Minimum wage pricing workers out of the market

Tue, May 25th 2010, 12:00 AM

The country's minimum wage law is limiting employment and making it harder for unskilled high school graduates to enter the Bahamian workforce, according to Ralph Massey, a Bahamas-based economist.

Massey was addressing the Men's Club of St. Paul's Catholic Church at Lyford Cay on the education crisis in The Bahamas. He outlined a 10-point reform program, one of which was to "change laws and regulations that now limit teenage employment so that students can more readily be employed upon leaving school".

The economist played a key role in putting together the Coalition for Education Reform's seminal work on the Bahamian education system's failings, and the consequences for the Bahamian economy. He told the Tribune that the minimum wage - set at $4 per hour, or $150 per week - effectively acted as a disincentive for employers to hire unskilled school leavers by pricing them out of the labour market.

And he warned that the education/productivity issues in the Bahamian workforce were "going to hurt", possibly impeding - and prolonging - economic recovery.

"If you did not have that drag, the Bahamas would probably be in a better position," Mr Massey added. "The Bahamas does not have heavy investment in human capital, and is suffering for that."

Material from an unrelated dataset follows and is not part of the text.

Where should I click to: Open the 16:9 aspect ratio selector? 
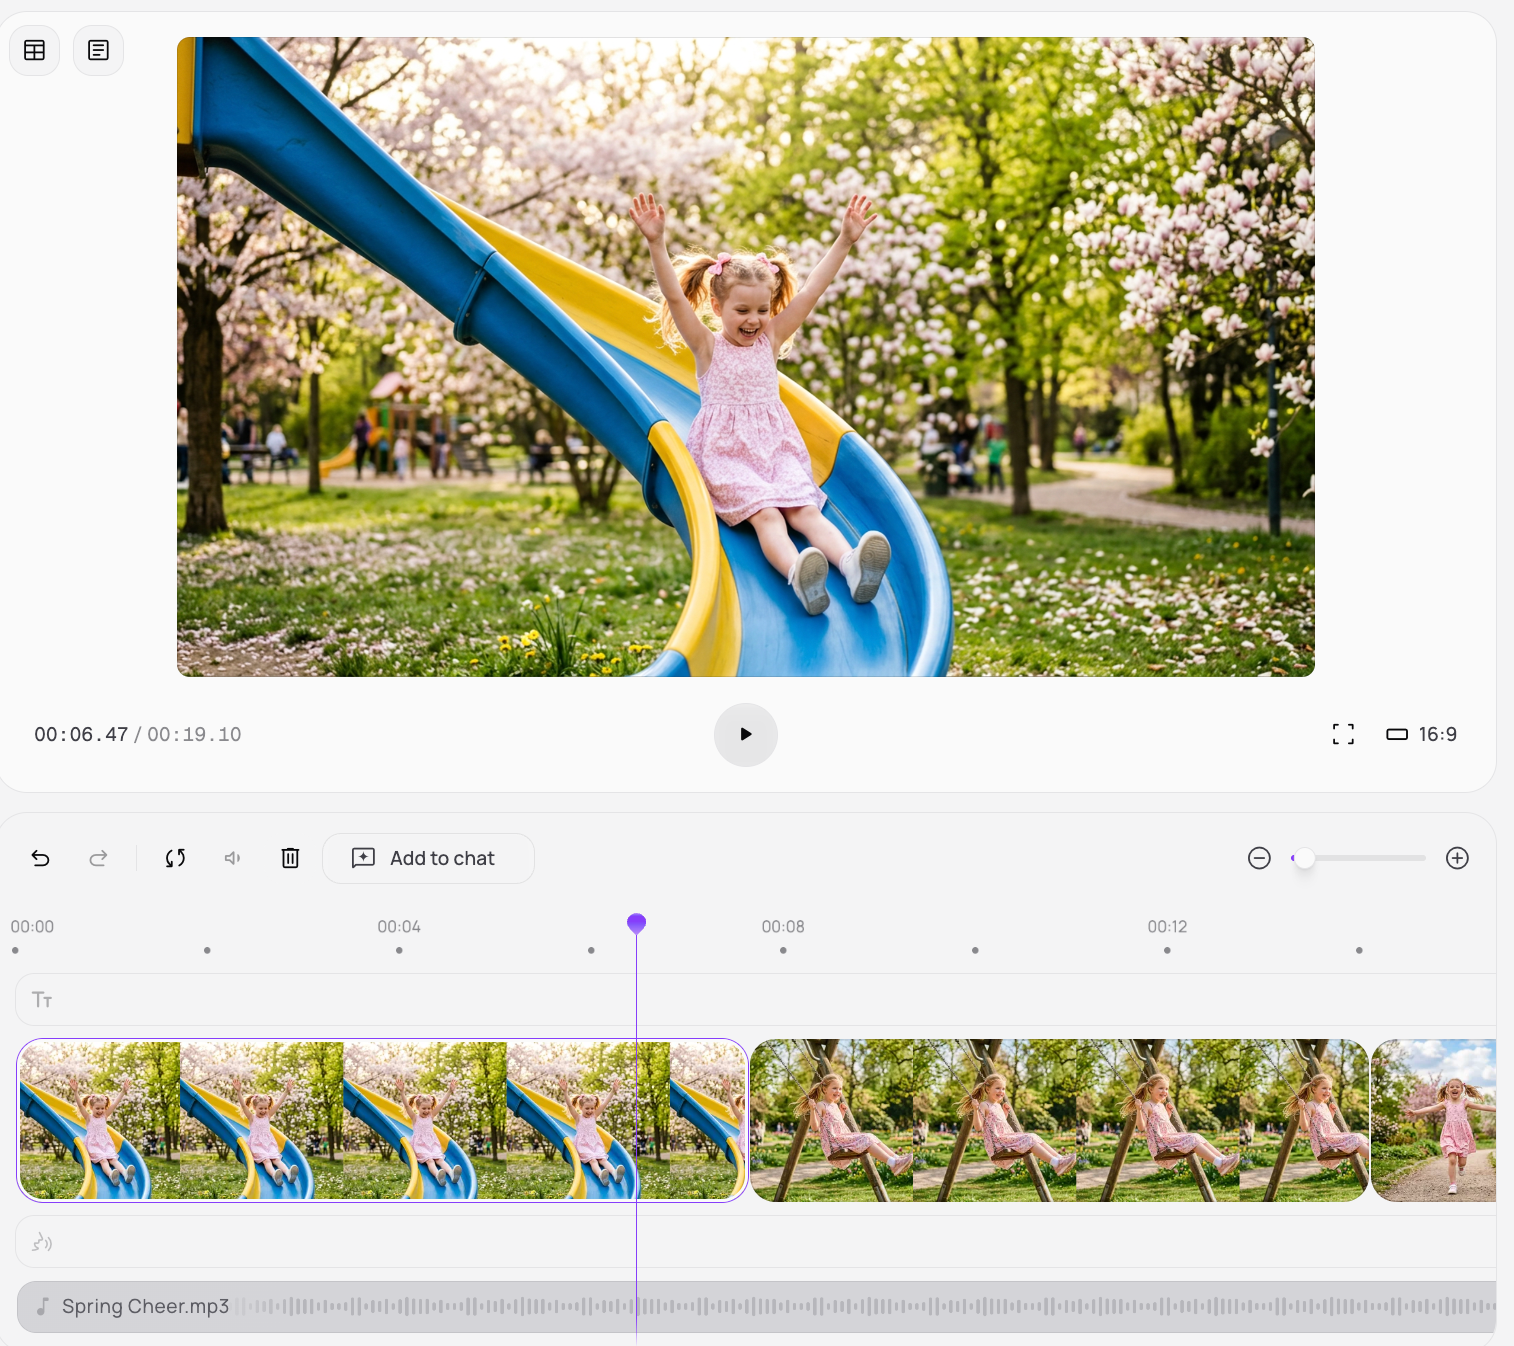[1421, 734]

Explaining that one of the laws he was referring to was the minimum wage, Mr Massey told Tribune Business: "One of the effects of the minimum wage is that it limits employment for people not worthy of being employed."

He explained that all employers, whether they recognized it or not, where engaged in processes of determining whether or not to hire extra workers, basing their decisions on whether a candidate was "worth the hourly rate you pay them".

Whenever the minimum wage was raised in the US, the employment of unskilled teenagers dropped because the marginal cost of hiring them had risen for employers, Mr Massey explained, creating a disincentive to retain them.